Problem description:
Rewrite the stretch from the line containing "The image size is (816, 553)." through the line containing "instagram-icon is located", replacing "Identify the location of" with "Find the location of" and leaving everything else unchanged.

*** Opening of Records ***

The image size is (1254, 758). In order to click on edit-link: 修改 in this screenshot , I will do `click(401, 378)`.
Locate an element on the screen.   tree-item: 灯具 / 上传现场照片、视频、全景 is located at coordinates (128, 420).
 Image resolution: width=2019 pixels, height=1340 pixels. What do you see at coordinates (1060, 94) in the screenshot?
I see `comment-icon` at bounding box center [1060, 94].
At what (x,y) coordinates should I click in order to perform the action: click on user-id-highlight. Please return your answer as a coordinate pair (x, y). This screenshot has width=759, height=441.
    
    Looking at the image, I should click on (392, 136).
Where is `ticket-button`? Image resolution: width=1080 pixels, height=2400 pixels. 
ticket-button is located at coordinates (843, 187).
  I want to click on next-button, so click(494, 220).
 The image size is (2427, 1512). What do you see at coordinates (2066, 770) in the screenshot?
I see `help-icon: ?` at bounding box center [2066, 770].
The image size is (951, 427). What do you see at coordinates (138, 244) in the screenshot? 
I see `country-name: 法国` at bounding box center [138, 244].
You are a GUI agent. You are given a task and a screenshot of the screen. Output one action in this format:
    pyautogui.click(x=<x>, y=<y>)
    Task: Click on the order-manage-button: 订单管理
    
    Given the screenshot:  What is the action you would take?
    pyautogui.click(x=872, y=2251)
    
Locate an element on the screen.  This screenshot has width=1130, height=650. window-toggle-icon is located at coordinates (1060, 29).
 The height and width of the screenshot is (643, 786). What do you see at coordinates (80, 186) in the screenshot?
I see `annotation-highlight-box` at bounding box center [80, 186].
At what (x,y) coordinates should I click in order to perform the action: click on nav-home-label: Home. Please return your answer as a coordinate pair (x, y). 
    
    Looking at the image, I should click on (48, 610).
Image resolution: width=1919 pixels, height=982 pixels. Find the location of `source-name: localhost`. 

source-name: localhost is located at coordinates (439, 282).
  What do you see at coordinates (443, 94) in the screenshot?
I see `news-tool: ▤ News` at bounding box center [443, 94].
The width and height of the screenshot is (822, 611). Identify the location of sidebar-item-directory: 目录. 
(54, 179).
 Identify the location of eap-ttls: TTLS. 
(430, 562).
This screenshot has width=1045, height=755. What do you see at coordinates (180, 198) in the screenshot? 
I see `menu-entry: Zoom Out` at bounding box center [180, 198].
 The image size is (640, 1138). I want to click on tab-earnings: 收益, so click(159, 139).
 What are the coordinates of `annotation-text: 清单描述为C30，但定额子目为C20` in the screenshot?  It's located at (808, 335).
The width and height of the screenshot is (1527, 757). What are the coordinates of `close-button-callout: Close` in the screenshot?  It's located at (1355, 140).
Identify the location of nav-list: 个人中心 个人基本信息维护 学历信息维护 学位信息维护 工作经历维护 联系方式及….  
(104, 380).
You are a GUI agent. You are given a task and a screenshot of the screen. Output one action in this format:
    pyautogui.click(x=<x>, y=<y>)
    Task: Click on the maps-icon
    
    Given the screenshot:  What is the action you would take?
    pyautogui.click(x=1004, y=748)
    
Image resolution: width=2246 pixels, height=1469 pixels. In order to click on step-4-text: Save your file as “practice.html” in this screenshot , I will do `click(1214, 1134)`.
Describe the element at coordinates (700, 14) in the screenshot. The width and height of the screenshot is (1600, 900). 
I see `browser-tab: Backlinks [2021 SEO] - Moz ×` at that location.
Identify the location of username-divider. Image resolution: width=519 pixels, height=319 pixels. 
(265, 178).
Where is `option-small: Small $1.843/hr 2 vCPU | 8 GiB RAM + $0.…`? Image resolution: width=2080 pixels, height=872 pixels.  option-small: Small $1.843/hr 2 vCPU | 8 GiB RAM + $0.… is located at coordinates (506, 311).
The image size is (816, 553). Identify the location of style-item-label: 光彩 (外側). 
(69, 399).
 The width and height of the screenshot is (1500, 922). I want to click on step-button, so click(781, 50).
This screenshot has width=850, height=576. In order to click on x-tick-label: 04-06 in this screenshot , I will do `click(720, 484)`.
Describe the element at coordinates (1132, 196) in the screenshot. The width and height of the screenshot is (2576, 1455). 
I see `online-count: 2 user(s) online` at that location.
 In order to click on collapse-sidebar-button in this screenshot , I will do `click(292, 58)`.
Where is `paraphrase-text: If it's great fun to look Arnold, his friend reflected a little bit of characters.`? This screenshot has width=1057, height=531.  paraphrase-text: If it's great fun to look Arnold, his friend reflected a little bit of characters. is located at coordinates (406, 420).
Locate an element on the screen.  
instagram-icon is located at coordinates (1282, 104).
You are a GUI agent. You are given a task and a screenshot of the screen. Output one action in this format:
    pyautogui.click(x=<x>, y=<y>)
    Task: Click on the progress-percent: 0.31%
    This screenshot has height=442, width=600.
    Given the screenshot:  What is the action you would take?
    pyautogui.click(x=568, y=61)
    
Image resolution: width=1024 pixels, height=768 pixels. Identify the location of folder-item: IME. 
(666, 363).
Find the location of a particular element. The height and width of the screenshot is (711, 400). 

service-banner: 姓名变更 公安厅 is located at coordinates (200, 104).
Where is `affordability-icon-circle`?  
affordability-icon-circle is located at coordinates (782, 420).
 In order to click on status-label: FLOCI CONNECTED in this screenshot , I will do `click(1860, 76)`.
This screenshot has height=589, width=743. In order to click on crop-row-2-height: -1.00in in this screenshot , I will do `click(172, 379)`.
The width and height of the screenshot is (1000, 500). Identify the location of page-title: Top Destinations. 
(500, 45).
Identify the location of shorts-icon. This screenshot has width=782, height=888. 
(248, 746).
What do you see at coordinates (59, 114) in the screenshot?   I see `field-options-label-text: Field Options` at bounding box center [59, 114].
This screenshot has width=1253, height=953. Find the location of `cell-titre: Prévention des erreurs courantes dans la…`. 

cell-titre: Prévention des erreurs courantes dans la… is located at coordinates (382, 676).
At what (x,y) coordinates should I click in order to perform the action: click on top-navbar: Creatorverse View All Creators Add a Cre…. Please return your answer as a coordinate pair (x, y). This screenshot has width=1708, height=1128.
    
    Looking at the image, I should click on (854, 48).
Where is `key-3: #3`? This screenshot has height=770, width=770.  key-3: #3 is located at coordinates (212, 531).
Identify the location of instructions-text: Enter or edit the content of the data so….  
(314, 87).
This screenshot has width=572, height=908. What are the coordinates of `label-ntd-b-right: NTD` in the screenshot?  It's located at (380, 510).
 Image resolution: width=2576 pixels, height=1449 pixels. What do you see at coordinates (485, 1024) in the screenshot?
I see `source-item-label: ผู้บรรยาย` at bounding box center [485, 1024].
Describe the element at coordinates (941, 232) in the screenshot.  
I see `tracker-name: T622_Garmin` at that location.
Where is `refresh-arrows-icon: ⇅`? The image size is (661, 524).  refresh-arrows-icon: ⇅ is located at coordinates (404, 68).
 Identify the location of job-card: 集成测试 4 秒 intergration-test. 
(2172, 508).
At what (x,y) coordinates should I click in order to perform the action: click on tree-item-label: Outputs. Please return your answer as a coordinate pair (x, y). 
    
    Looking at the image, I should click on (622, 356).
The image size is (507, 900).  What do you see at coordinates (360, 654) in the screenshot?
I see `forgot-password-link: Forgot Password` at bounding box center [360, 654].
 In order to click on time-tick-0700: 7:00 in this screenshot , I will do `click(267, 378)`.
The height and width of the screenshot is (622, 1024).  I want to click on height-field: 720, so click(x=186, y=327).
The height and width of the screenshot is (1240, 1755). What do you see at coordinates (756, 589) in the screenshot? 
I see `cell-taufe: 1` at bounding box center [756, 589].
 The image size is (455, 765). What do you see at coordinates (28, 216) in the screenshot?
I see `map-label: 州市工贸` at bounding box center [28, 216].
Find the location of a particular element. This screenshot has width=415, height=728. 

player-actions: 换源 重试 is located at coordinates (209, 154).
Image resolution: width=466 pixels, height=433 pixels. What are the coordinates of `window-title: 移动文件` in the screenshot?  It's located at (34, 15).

*** Close of Records ***

Result below:
The image size is (816, 553). Find the location of style-item-label: 光彩 (外側). 
(69, 399).
 The width and height of the screenshot is (1500, 922). I want to click on step-button, so click(781, 50).
This screenshot has width=850, height=576. In order to click on x-tick-label: 04-06 in this screenshot , I will do `click(720, 484)`.
Describe the element at coordinates (1132, 196) in the screenshot. The width and height of the screenshot is (2576, 1455). 
I see `online-count: 2 user(s) online` at that location.
 In order to click on collapse-sidebar-button in this screenshot , I will do `click(292, 58)`.
Where is `paraphrase-text: If it's great fun to look Arnold, his friend reflected a little bit of characters.`? This screenshot has width=1057, height=531.  paraphrase-text: If it's great fun to look Arnold, his friend reflected a little bit of characters. is located at coordinates (406, 420).
Locate an element on the screen.  
instagram-icon is located at coordinates (1282, 104).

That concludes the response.